Details zur Aufgabe> Zähle bitte, in wie vielen Zeilen der Einträge unten die Zeichenfolge „want“ vorkommt, wobei Groß- und Kleinschreibung zu beachten ist. Nenne nur die Zahl.

━━━━━ Die Daten ━━━━━

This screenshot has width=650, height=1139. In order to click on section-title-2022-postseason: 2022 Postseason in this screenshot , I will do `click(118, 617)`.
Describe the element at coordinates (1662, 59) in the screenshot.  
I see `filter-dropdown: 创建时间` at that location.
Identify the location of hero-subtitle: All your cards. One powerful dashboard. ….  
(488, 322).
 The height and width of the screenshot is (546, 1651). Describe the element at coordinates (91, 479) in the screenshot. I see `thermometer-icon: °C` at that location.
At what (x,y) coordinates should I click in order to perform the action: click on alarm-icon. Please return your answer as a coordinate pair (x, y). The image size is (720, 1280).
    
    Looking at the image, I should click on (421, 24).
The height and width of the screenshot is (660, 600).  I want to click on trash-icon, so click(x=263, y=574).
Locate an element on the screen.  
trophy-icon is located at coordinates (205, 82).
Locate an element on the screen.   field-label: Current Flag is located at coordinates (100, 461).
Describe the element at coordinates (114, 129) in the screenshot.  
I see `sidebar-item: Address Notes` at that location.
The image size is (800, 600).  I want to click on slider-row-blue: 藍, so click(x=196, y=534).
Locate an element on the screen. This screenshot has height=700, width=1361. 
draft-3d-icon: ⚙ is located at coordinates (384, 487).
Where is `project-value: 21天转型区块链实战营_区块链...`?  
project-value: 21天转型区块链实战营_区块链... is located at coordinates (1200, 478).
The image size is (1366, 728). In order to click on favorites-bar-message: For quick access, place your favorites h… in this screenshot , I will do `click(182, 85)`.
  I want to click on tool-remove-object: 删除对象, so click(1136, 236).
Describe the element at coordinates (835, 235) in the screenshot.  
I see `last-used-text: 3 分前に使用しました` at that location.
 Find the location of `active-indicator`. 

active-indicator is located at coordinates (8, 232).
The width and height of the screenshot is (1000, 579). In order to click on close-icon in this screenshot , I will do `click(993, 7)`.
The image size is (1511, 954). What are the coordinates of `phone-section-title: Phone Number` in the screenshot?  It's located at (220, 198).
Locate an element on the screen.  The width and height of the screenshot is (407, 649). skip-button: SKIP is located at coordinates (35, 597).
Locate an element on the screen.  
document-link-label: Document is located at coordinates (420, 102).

━━━━━

Lösung dieser Aufgabe> 3